The “AI safety” field is about two things: marketing AIs as so powerful that they’re risky to use but riskier to get left behind by competitors using, and keeping AIs from doing so much brand damage that stock price suffers. This story is about marketing an AI as powerful.

panda_abyss@lemmy.ca · 2 days ago

I don’t know what the hell has happened, but some of these people are basically human jellyfish. Big tech is full of them now.
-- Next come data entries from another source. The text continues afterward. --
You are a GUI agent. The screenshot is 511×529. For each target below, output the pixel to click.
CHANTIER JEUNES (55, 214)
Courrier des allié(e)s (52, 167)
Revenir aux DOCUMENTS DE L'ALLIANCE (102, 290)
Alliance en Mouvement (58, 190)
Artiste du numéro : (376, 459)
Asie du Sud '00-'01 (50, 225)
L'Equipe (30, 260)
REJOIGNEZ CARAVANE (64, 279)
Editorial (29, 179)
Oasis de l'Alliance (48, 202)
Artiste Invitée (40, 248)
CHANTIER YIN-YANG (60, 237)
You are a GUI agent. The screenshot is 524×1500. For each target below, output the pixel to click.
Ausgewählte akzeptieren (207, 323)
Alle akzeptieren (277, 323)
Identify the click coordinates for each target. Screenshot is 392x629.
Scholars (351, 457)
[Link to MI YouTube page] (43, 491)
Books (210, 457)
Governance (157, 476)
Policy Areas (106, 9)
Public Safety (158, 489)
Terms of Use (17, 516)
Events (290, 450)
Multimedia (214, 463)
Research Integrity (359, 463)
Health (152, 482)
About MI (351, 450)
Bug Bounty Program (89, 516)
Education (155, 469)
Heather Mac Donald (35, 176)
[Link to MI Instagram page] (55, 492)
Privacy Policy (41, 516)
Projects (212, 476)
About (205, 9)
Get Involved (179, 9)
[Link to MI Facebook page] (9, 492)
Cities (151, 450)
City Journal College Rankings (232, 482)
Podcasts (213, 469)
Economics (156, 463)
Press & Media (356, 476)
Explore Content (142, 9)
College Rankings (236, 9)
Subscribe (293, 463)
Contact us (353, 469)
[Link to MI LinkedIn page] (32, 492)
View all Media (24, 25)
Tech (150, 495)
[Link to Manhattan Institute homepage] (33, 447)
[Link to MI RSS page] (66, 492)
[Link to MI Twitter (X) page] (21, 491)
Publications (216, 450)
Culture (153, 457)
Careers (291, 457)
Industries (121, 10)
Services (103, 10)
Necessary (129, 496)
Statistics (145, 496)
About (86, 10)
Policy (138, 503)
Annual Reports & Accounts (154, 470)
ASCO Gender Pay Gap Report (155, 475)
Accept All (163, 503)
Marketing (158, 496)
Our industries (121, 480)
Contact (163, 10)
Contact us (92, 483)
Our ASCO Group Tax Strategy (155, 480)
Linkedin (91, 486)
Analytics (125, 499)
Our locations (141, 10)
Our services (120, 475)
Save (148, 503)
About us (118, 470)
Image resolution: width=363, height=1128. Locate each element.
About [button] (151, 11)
No thought enters their mind, but they dodge the layoffs and the PIPs and get promoted like this.

I don’t fucking get it.

GreenBeard@lemmy.ca · 2 days ago

It’s just the natural progression of a disease that spreads outwards from Management. The bosses want yes-men, not people capable of independent thought.

SkyeStarfall@lemmy.blahaj.zone · 2 days ago

In other words, it’s why authoritarianism always fail

And capitalism is very specifically not a democratic economic system. There’s a hierarchy. The owners are the ones in power

criss_cross@lemmy.world · 2 days ago

If I was a director of AI safety I wouldn’t let openclaw within 100feet of anything. Let alone my work machine.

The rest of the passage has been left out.